| EXCERPT |
= = = = = = =

An embodiment of the present invention is a transmission circuit that includes a dispatching circuit and a calculating circuit. Examples of the dispatching circuits include core logic circuits in computer chipsets, and examples of the calculating circuits include VGA circuits. The transmission circuit is between a processing circuit and a memory controller circuit. The processing circuit is connected to the dispatching circuit via a first signal line. The dispatching circuit is connected to the calculating circuit via a second signal line. The calculating circuit is connected to the memory controller circuit via a third signal line. The memory controller circuit is connected to a memory device, e.g. DRAM.

In addition, a fast signal line is provided to connect the dispatching circuit and the memory controller circuit. During operation of the transmission circuit, the processing circuit transmits a data stream to the dispatching circuit. The dispatching circuit detects whether a speed-up condition is satisfied. If the speed-up condition is satisfied, the data stream is transmitted to the memory controller circuit via the fast signal line directly. Otherwise, the data stream is transmitted to the calculating circuit for further processing before data are written to the memory.

The speed-up condition includes detecting whether the data are of proper types to be directly transmitted to the memory controller circuit. Also, the speed-up condition includes detecting whether the fast signal line is enabled or available. Further, the speed-up condition also includes detecting whether the calculating circuit is in an idle mode. When the calculating circuit is in the idle mode, no danger of sequence order exists for directly transmitting the data stream to the memory controller circuit.

= = = = = = =

| MATERIAL SUPPLIED |
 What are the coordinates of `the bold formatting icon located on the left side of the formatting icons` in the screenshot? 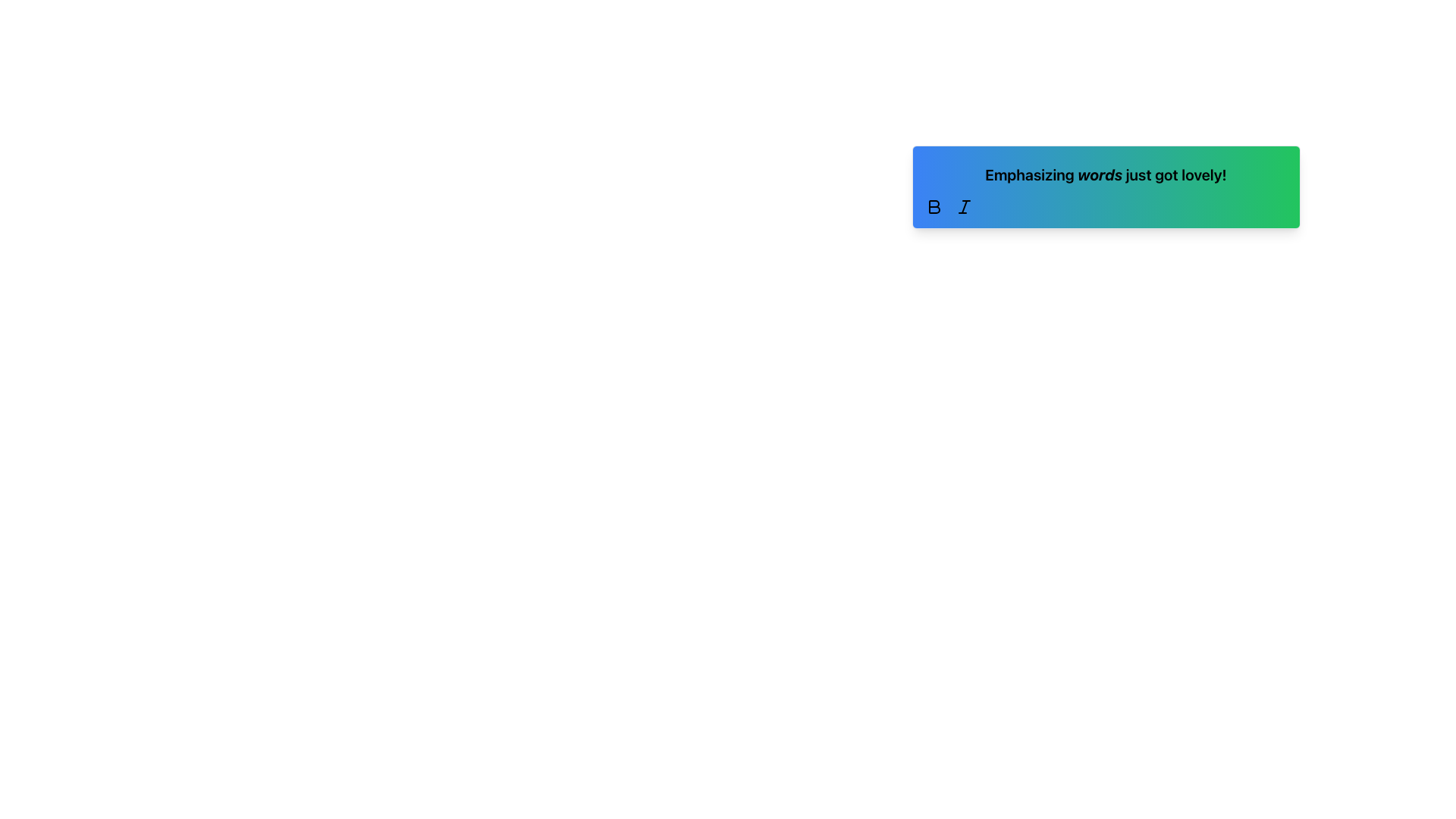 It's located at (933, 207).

= = = = = = =

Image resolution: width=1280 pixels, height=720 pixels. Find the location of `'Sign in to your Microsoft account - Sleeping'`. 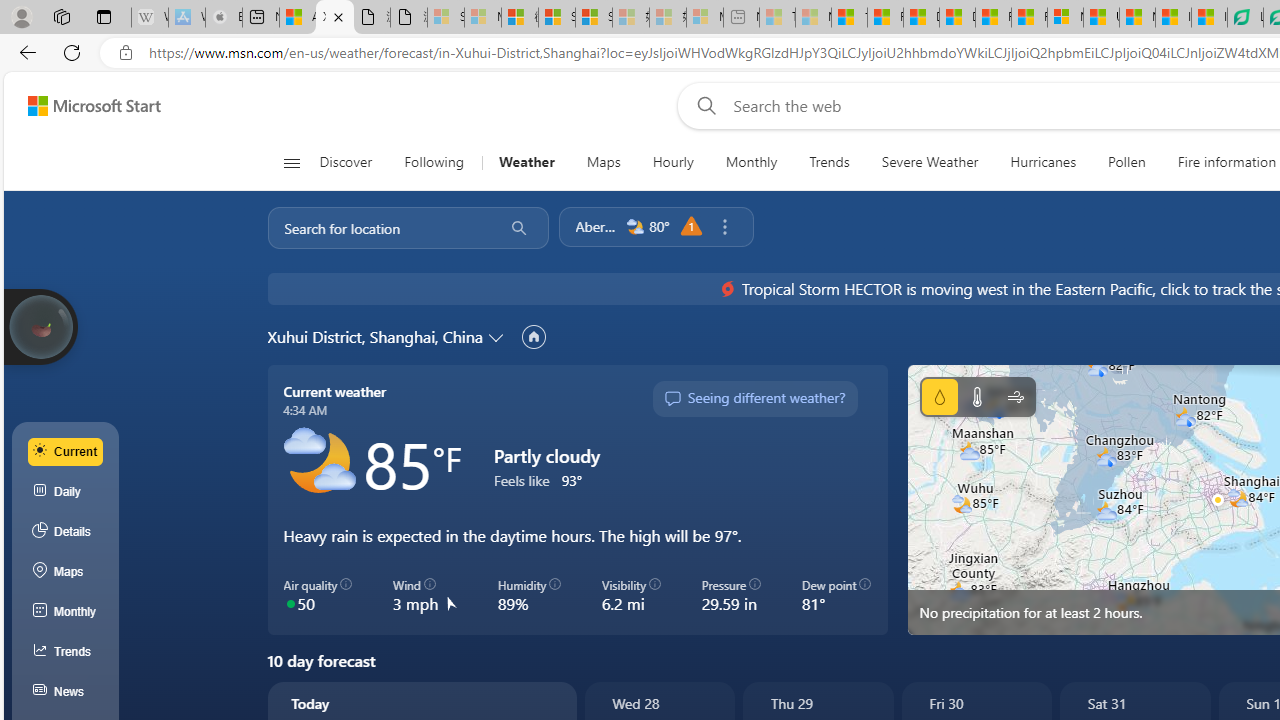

= = = = = = =

| WHAT YOU NEED TO DO |
Resume the description of the transmission circuit with the fast signal line, starting right after its final sentence.

| TASK RESULT |
Hence, the goal of an efficient architecture efficient with a low cost is achieved by the present invention. It is therefore an objective of the present invention to provide

BRIEF DESCRIPTION OF THE DRAWINGS

The foregoing aspects and many of the attendant advantages of this invention will become more readily appreciated as the same becomes better understood by reference to the following detailed description, when taken in conjunction with the accompanying drawings, wherein:

FIG. 1 is a diagram illustrating a transmission architecture of prior art;

FIG. 2 is a diagram illustrating an embodiment of a transmission architecture of the present invention;

FIG. 3 is a flowchart illustrating an operation of the embodiment in FIG. 2;

FIG. 4 is a diagram illustrating an example of a transmission circuit of the present embodiment; and

FIG. 5 is a flowchart illustrating an operation of the example in FIG. 4.

DESCRIPTION OF THE PREFERRED EMBODIMENTS

The present invention discloses a transmission circuit and a method providing dynamic transmission paths for speeding the transmission between a processor circuit and a memory controller circuit.

Reference is made to FIG. 2. A transmission circuit embodiment of the present invention is located between a processing circuit 201 and a memory controller circuit 204. The memory controller 204 is further connected to a memory 205 via a memory signal line 215. The transmission circuit includes a dispatching circuit 202 and a calculating circuit 203.

The dispatching circuit 202 is connected to the processing circuit 201 via a first signal line 211. The dispatching circuit 202 is also connected to the calculating circuit 203 via a second signal line 212. Further, the calculating circuit 203 is connected to the memory controller circuit 204 via a third signal line 213. Besides, a fast signal line 214 is provided for a direct connection between the dispatching circuit 202 and the memory controller circuit 204.

The bandwidths of the first signal line 211 and the fast signal line 214 are both larger than the that of the second signal line 212. In other words, the dispatching circuit 202 needs more transmission time to transmit data to the calculating circuit 203 than receiving time to receive the data. For example, in the case where the first signal line 211 has a width of 256 bits and the second signal line 212 has a width of 64 bits, the dispatching circuit 203 needs four clock cycles to transmit data received from the processing circuit 201 in one clock cycle.

Examples of the processing circuit 201 include central processing units (CPUs) in various kinds of computer architectures. Also, examples of the processing circuit 201 include any micro-controllers or processors in various kinds of circuits. Besides, examples of the dispatching circuit 202 include common core logic circuits in chipset integrated circuits. Also, examples of the dispatching circuit 202 include any logic circuits that are designed to perform data dispatching in various kinds of circuits. Further, examples of the calculating circuit 203 include graphical processors, audio processors, I/O processors, and any circuits for performing a calculating work.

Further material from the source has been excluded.